Le public n’avait pas de mal à suivre la cadence de ces «vieux routards» du rythme et du verbe. El Ferda fera un tour d’horizon de son répertoire, maniant des sonorités gnaoua, des houaza de Tlemcen, de «sanaâ» algéroise, de chaâbi, de chants liturgiques et de melhoun. Le groupe exhorte à la paix, à la prière, à la sérénité. Son chant se fait invocation et élévation. Les influences, ce groupe qui s’est fait connaître surtout par Ben Bouziane, en compte plusieurs et pas seulement du patelin qui l’a vu se constituer. Les «qaçidate» bien senties des poètes du cru ne cessent ainsi d’étonner les habituées de cette musique où la religion se mêle avec le profane jusqu’à s’y confondre. Des admirateurs sont toujours nombreux à trouver chez Ferda des consonances perdues au fil du temps. Avec le mois de Ramadhan, ces textes retrouveront une autre consistance. Mené par Larbi Bestam au luth et au chant, le groupe qui s’est produit dans une nouvelle formation pour l’occasion, a enchanté son public, peu nombreux mais composé de connaisseurs du genre, avec ses succès les plus connus qui font la renommée de la troupe depuis plus de 10 ans tels que Karim El Kourama, Nefs Fi Nefs ou encore Ben Bouziane. «El Ferda» a marqué cette soirée par le retour sur scène d’un des piliers du groupe, Hocine Zaïdi, au chant, banjo et soussen et qui a, lui aussi, interprété des textes de poètes contemporains de la région sur les rythmes d’«El Ferda», proches du chaâbi et soutenu par le son métallique du «mahrez» (pilon). Pour cette prestation, les deux fondateurs de la troupe étaient accompagnés du violoniste Khair-Eddine Mkachich et de musiciens du groupe Essed de Kenadsa dont Lahcen Bestam et Saber au goumbri.

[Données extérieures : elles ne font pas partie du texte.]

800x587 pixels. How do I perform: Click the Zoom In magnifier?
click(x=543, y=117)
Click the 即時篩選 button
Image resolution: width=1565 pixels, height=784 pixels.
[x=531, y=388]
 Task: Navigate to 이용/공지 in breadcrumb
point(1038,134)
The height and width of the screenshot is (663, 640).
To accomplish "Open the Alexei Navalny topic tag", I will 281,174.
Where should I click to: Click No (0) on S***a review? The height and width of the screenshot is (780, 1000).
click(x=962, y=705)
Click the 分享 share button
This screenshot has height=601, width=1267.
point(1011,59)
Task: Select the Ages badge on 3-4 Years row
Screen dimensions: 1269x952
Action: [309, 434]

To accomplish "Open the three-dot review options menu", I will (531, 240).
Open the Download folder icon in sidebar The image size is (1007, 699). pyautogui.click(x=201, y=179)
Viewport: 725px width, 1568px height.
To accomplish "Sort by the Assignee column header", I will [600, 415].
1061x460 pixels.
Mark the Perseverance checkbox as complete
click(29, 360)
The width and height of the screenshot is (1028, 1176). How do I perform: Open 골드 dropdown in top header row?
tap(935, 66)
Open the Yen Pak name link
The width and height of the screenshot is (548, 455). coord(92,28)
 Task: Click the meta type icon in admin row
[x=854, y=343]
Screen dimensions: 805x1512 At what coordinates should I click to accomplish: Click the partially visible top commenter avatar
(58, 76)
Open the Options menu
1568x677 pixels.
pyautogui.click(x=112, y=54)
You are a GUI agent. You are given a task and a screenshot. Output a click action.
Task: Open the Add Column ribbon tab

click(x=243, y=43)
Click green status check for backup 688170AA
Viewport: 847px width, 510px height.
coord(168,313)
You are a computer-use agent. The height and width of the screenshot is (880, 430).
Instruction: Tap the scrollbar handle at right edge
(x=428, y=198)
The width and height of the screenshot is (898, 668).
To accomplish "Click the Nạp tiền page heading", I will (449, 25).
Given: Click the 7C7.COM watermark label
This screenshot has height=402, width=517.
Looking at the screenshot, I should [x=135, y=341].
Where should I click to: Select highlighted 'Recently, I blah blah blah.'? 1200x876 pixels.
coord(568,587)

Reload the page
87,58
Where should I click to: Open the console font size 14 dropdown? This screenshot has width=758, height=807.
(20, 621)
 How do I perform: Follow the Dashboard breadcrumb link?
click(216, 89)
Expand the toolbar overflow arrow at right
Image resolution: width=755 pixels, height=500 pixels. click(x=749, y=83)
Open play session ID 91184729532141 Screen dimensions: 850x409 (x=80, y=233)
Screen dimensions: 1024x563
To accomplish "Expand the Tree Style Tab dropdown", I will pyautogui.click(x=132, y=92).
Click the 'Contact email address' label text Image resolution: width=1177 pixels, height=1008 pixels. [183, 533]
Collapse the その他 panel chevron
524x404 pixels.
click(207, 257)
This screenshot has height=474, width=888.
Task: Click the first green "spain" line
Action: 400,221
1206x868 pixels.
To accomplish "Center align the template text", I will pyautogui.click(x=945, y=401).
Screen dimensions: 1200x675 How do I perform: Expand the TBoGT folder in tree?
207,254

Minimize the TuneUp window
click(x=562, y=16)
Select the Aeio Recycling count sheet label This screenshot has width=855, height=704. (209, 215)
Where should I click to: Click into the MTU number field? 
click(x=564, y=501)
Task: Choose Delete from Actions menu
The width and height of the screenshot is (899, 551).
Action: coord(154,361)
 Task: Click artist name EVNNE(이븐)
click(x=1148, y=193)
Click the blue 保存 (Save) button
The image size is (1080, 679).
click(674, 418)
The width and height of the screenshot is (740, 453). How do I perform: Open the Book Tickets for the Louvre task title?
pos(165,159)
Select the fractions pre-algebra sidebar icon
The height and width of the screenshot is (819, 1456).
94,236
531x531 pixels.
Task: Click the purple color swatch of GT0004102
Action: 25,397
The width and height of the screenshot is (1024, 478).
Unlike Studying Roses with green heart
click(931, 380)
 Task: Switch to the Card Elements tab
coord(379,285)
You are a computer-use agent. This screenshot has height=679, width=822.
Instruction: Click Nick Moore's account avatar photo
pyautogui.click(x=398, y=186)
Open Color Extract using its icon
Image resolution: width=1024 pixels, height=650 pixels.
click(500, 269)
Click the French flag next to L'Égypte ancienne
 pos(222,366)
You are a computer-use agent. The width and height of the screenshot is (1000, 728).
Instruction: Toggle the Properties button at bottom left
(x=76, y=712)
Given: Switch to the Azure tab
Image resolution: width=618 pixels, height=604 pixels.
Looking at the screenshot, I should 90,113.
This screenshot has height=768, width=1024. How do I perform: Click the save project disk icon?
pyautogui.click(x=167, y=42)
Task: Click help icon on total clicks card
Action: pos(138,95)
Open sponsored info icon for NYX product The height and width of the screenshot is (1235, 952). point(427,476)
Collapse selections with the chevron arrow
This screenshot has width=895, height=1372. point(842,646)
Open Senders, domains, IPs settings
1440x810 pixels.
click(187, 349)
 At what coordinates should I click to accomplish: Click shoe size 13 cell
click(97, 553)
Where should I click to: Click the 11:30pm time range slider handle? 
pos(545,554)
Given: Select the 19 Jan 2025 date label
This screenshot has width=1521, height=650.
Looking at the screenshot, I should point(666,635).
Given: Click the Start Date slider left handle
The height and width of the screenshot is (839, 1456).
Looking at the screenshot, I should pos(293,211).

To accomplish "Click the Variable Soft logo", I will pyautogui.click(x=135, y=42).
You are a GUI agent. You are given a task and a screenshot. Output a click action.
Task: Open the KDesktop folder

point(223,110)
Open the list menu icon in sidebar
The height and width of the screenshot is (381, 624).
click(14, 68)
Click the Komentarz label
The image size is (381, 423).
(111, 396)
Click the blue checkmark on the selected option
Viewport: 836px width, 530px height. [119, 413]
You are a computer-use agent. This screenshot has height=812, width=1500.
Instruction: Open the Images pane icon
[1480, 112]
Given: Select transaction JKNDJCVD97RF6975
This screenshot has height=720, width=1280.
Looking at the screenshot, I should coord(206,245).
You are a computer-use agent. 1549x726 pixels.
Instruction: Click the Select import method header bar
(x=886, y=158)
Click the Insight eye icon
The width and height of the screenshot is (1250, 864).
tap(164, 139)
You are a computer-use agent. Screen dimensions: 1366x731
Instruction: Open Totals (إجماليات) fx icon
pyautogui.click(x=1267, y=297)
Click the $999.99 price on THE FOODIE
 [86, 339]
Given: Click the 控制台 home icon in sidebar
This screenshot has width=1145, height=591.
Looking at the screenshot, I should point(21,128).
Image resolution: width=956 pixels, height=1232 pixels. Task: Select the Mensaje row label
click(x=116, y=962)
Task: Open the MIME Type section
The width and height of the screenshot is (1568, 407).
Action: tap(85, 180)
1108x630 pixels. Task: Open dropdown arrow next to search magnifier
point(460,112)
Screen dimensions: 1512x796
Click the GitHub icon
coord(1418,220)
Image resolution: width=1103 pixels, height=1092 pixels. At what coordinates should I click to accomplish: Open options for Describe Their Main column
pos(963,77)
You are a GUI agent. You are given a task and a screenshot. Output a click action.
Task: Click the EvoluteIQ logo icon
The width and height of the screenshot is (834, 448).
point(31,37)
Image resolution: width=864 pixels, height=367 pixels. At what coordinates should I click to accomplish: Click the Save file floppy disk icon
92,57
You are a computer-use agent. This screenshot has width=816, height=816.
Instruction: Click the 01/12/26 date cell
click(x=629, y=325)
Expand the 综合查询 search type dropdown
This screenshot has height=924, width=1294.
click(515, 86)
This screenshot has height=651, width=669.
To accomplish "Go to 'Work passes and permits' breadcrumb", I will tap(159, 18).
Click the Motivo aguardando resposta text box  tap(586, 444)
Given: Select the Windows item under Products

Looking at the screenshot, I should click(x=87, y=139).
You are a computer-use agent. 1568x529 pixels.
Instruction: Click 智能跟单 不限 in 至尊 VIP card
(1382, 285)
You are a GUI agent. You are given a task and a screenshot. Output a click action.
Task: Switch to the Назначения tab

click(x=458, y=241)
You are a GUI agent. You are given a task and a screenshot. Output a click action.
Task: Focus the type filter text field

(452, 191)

«Krim el Kourama» est le premier titre interprété  lors de cette soirée qui a duré plus de deux heures. Ce poème, écrit par Sidi Kaddour El Alami et qui ouvre toutes les soirées de la Ferda, est une invocation à la clémence de Dieu usant de fortes métaphores empruntées à la poésie arabe classique et au riche patrimoine populaire. Toutes les qualités et tous les noms de Dieu sont cités.Elle est d’une spiritualité telle qu’à Kenadsa, il n’y a pas un «taleb» qui ne se fait un point d’honneur de la connaître par cœur. «Sawalt Nefsi fi nefsi», présente aussi dans cette production, un opus qui a toujours ravi le public, donne à voir cette souffrance et l’envie de s’en détacher. La musique est là pour aider les plus démunis qui s’y imprègnent sans trop se gêner. «Sidi M’Hamed Ben Bouziane» est le dernier titre qui a clôturé le  spectacle.